How are scientific papers uniquely identified?

Research publications predate the digital age, so only a fraction has a digital identifier. The unique identifier traditionally used is the full citation, of which various formats exist to suit discipline-specific needs. It is very likely for a full citation to be unique.

(However, automatic data analysis may not be able to recognize the identity of diffently formated citations of the same publication. That's DOI's strong suit.)

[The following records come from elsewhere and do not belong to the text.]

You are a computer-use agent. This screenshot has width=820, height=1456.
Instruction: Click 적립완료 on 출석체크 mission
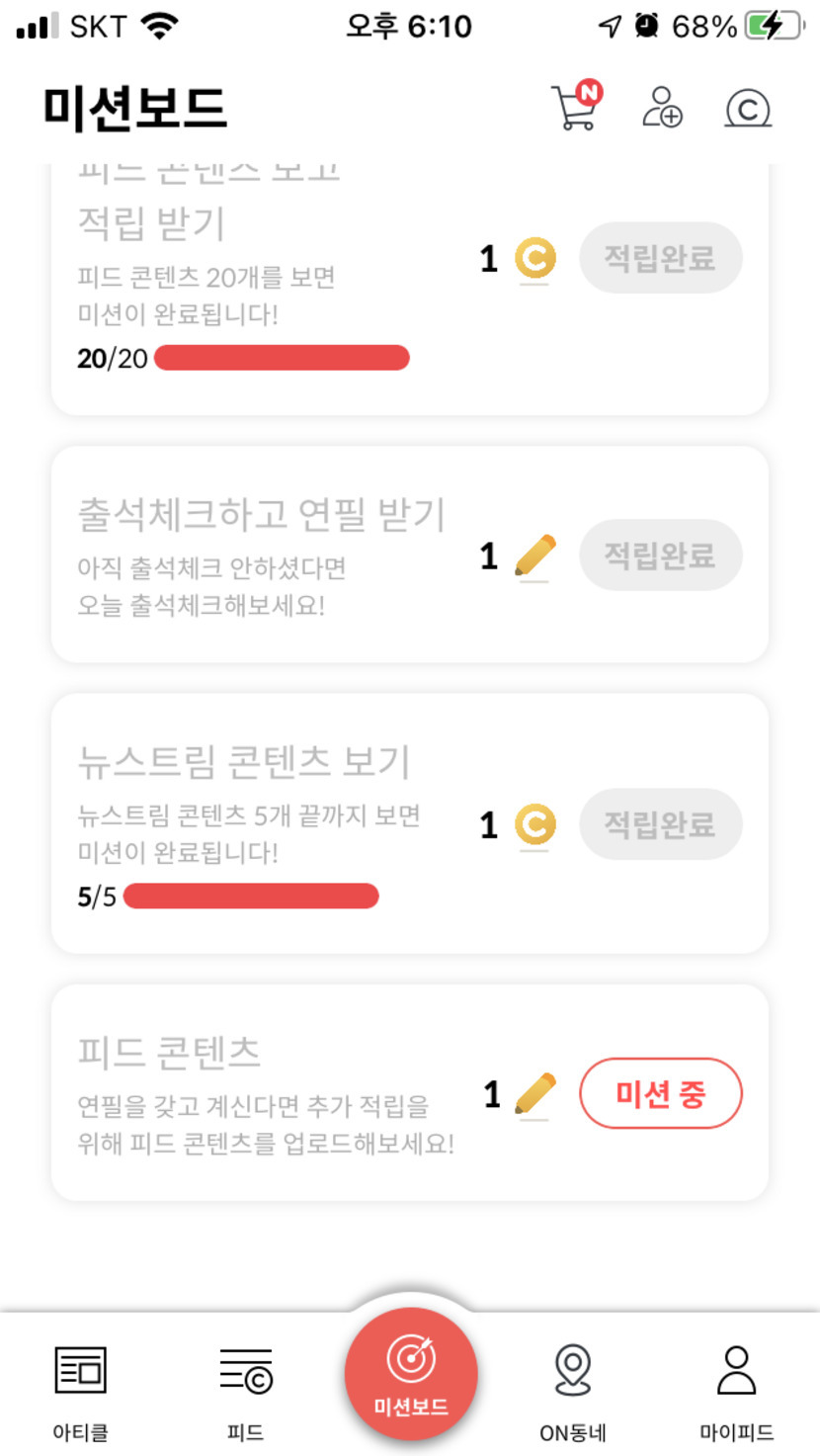click(660, 556)
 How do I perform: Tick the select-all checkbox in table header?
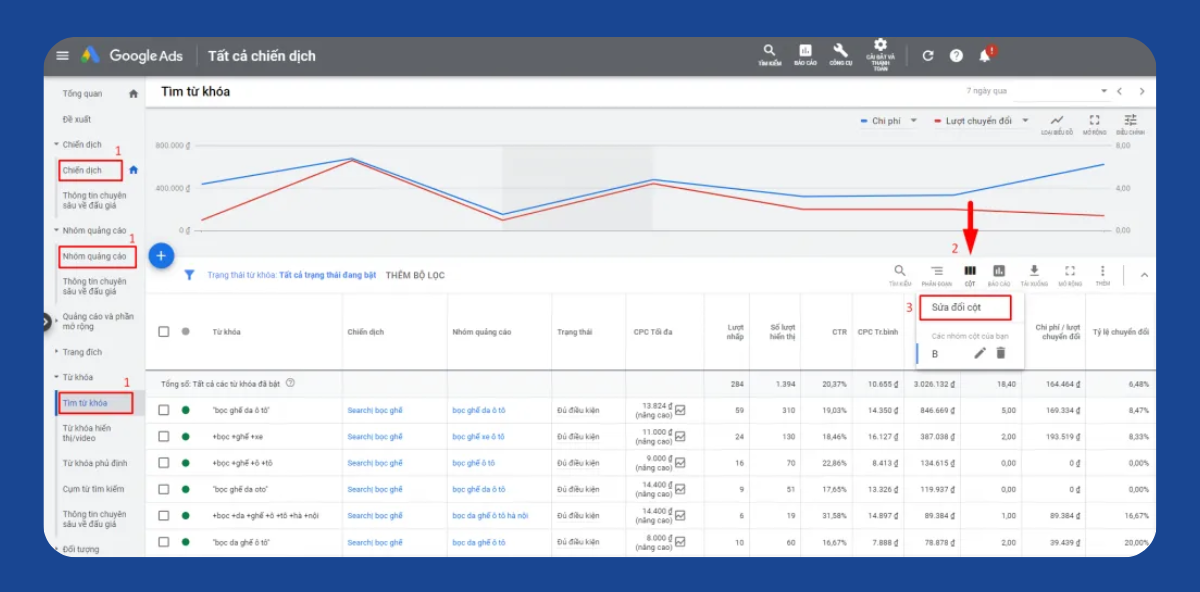click(164, 332)
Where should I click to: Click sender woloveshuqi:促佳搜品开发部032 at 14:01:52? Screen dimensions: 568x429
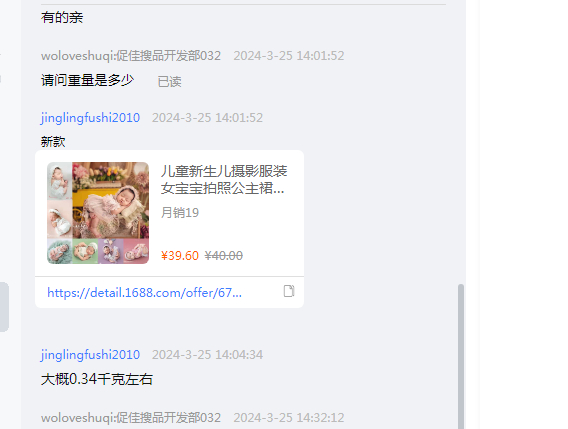[131, 56]
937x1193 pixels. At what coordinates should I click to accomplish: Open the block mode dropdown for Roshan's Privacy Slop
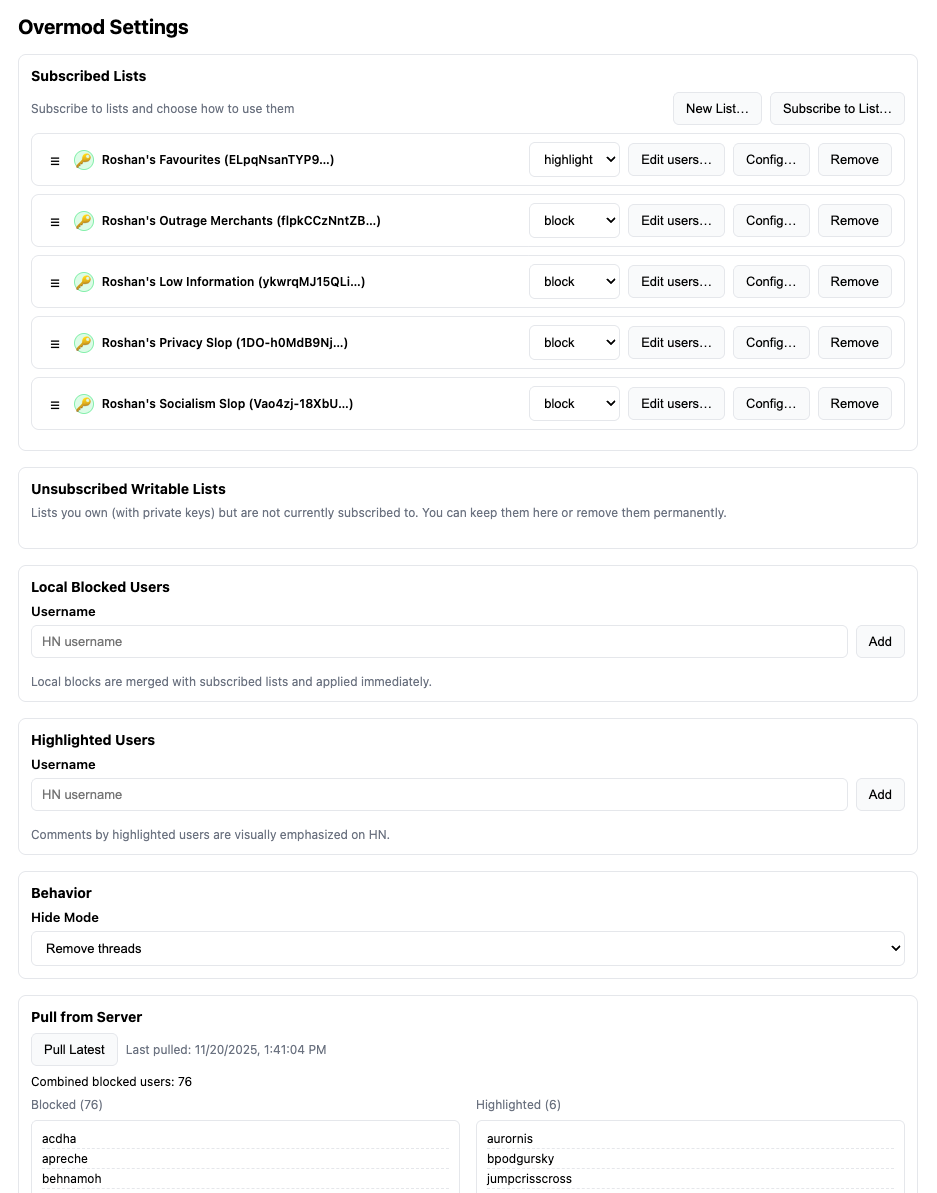pyautogui.click(x=574, y=343)
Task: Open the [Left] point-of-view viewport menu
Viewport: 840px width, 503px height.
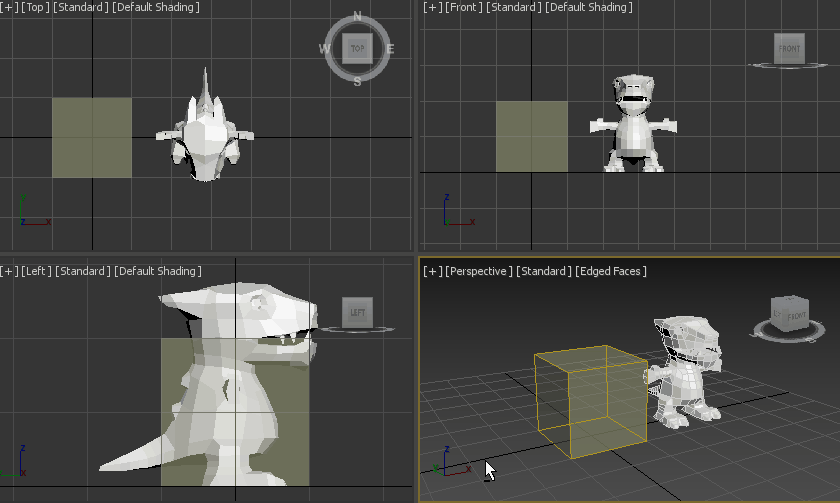Action: point(36,272)
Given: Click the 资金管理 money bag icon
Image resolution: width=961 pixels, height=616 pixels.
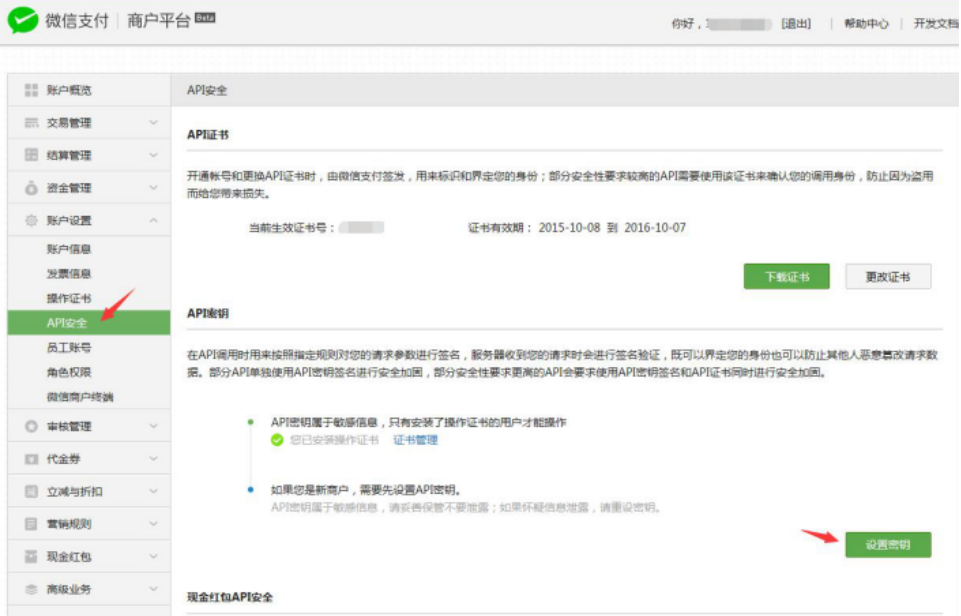Looking at the screenshot, I should 31,188.
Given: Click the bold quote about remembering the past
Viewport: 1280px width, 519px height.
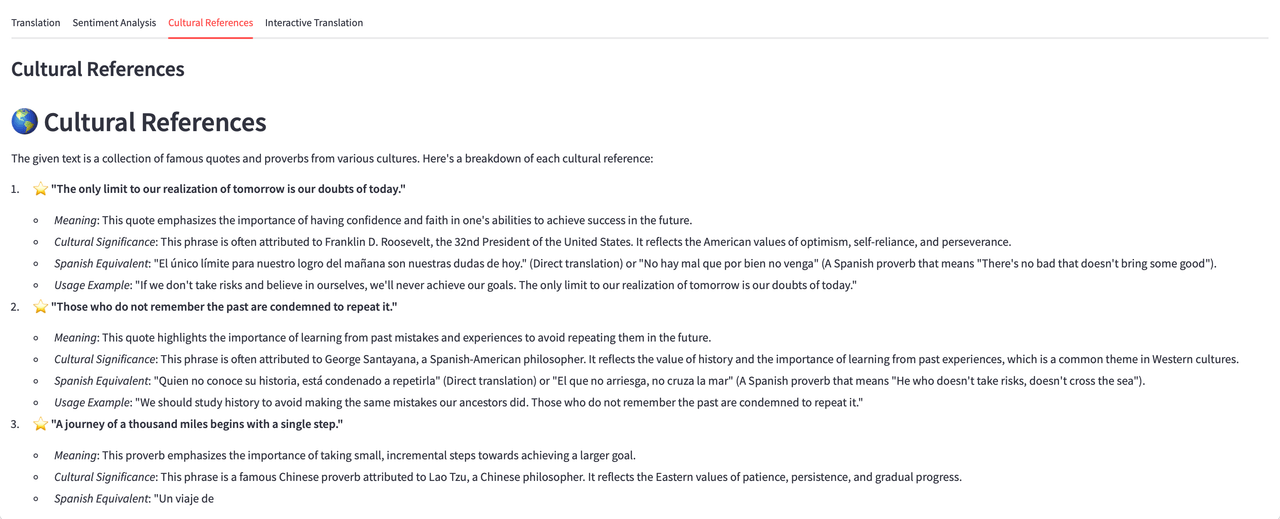Looking at the screenshot, I should [224, 307].
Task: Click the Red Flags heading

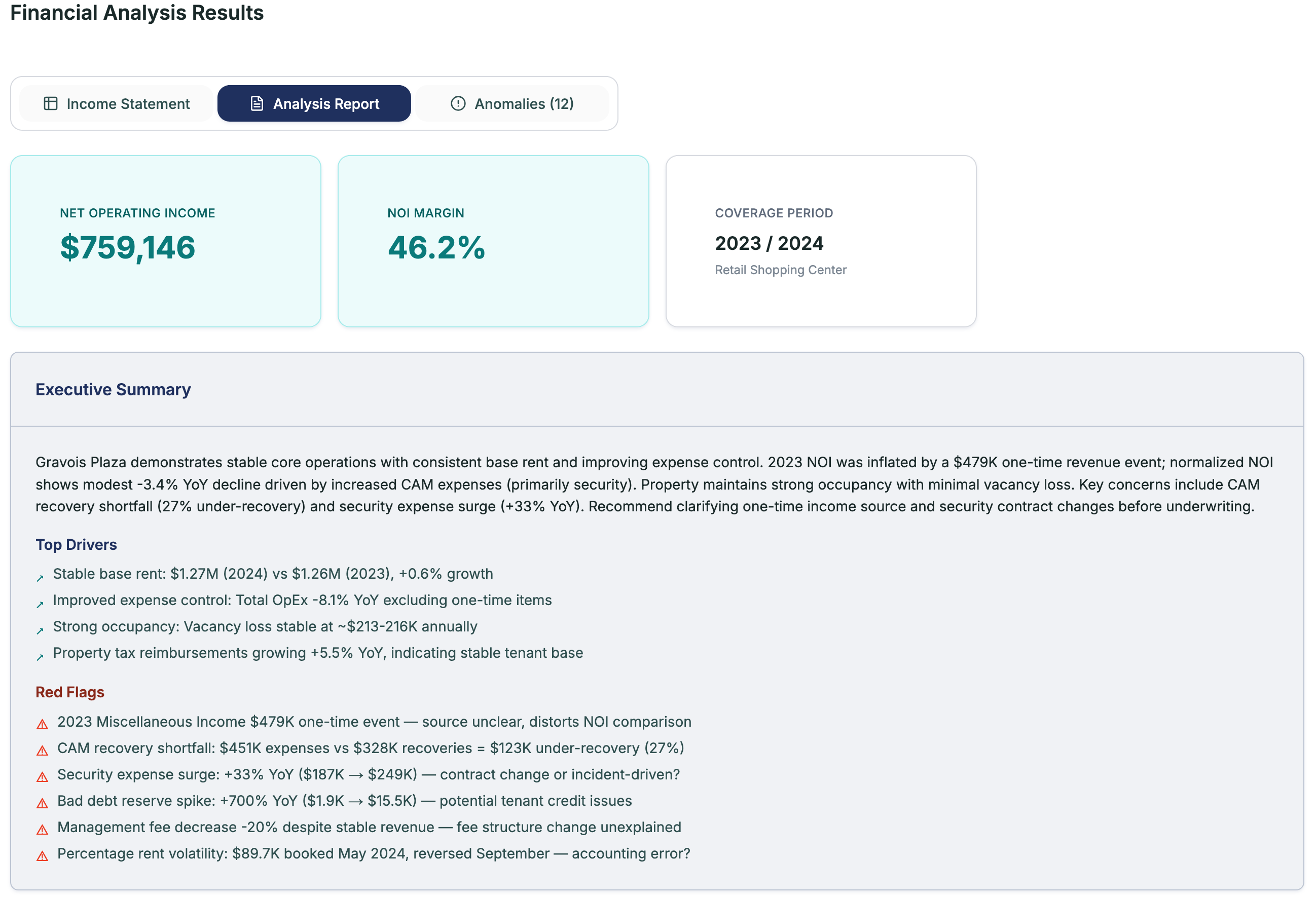Action: pos(69,692)
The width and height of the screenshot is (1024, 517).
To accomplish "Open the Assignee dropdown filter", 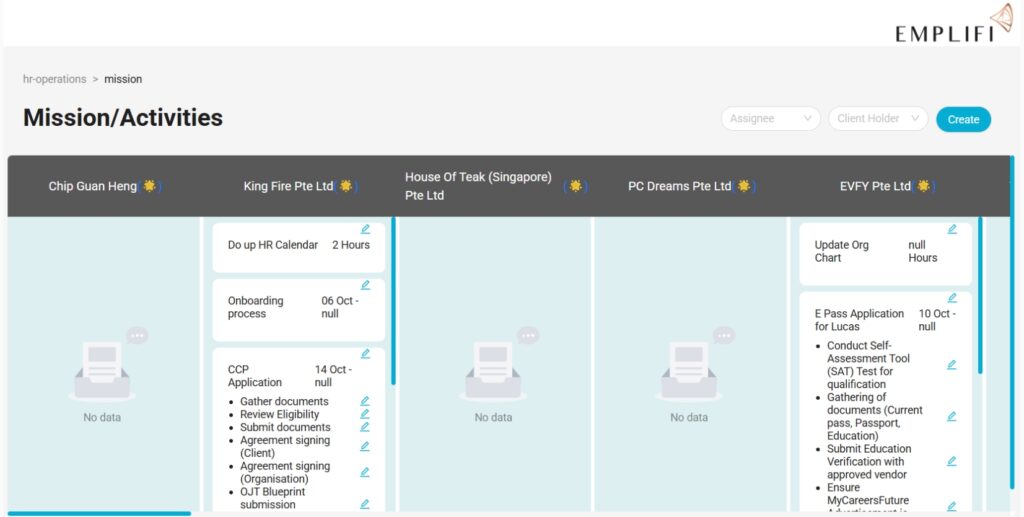I will coord(770,119).

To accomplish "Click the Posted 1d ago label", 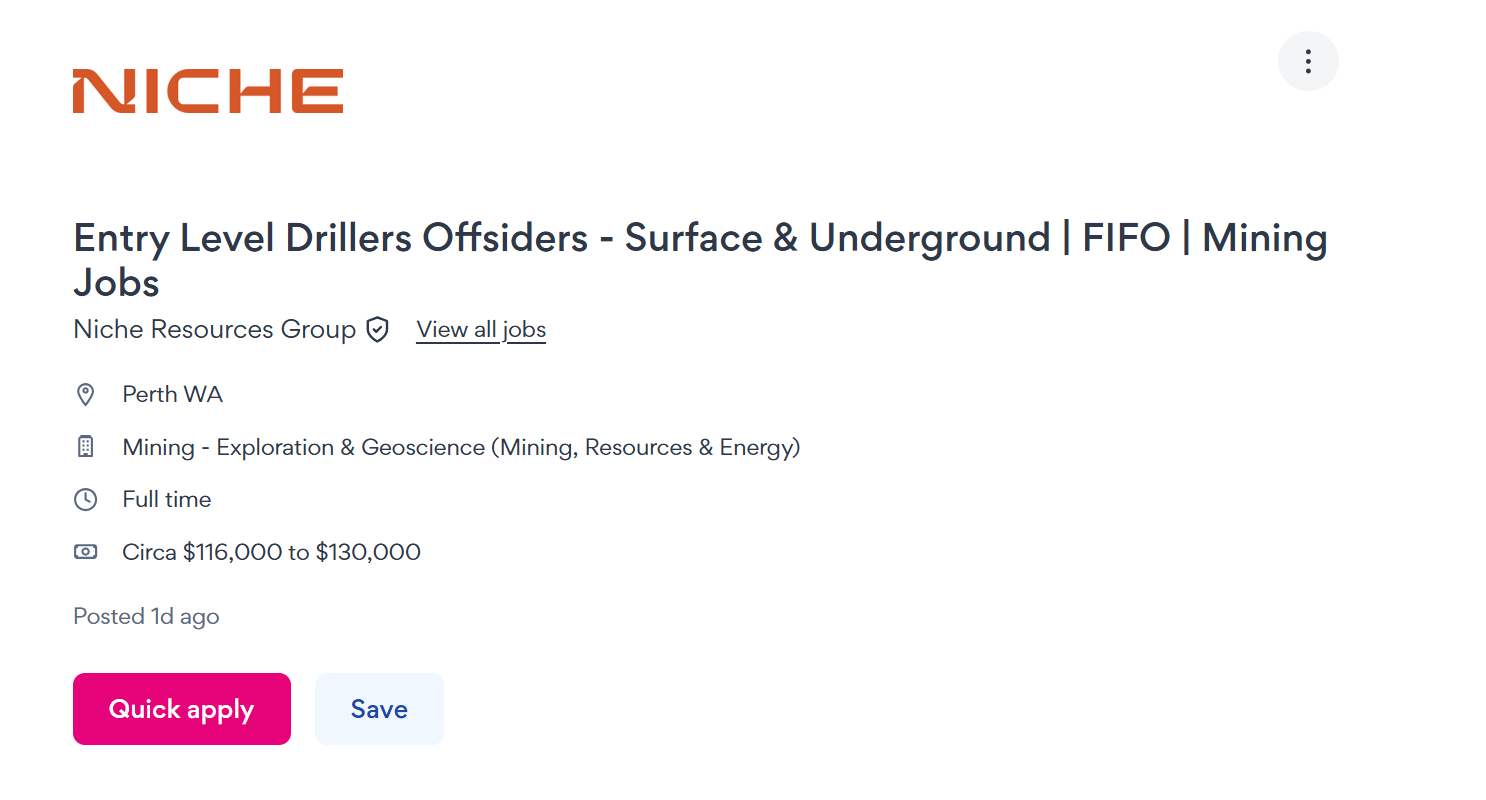I will click(x=146, y=616).
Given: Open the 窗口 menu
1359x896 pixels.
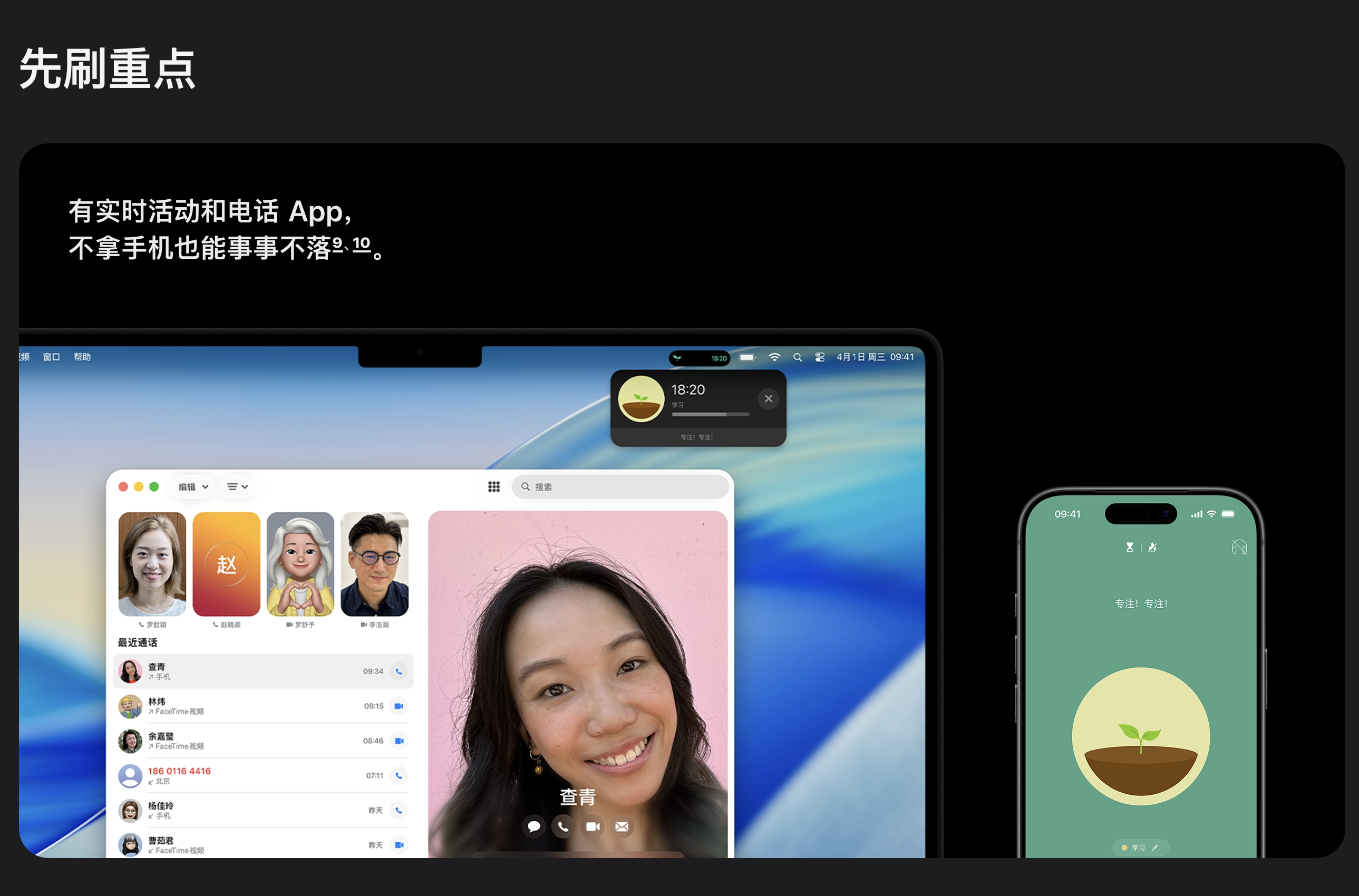Looking at the screenshot, I should tap(52, 357).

I work at Crossref and we run a registry of DOIs with attached metadata beyond such as funder acknowledgements, whether it's been retracted, etc. Our DOIs (about 100 million) are specifically citation identifiers and also persistent links. DOI is also the ISO standard for identifying research publications. 11,000 publishers use Crossref but yes they have not all gone back to their print archives to digitise them and assign DOIs yet, books especially are lagging behind. It integrates with DataCite DOIs for data and software citations (about 10 million of them), and with ORCID iDs which identify authors & contributors (about 5 million so far). There is also ROR.community starting up to uniquely identify research institutions. All these are open community-governed nonprofit organizations. ArXiv is pretty much the only publisher that doesn't (yet) use DOIs. Centre for Open Science does for all the other 'Xivs', as does BioRxiV etc.


How are all scientific publications uniquely identified ?

Formally, they aren't: There is no system to uniquely identify publications. But, author(s), year of publication, and title are typically sufficient to uniquely identify publications, because authors typically publish different works with different titles and it is unlikely that distinct author(s) with the same name(s) will publish in the same year with the same title. Moreover, it is even more unlikely once publication venue is added and distinct once page numbers are added (assuming no two publication venues share the same name in the same year). So, a full citation should suffice to uniquely identify publications, but there may exist (with low probability) publications that cannot be uniquely identified.

(Uniquely identifying authors of a publication is more problematic.)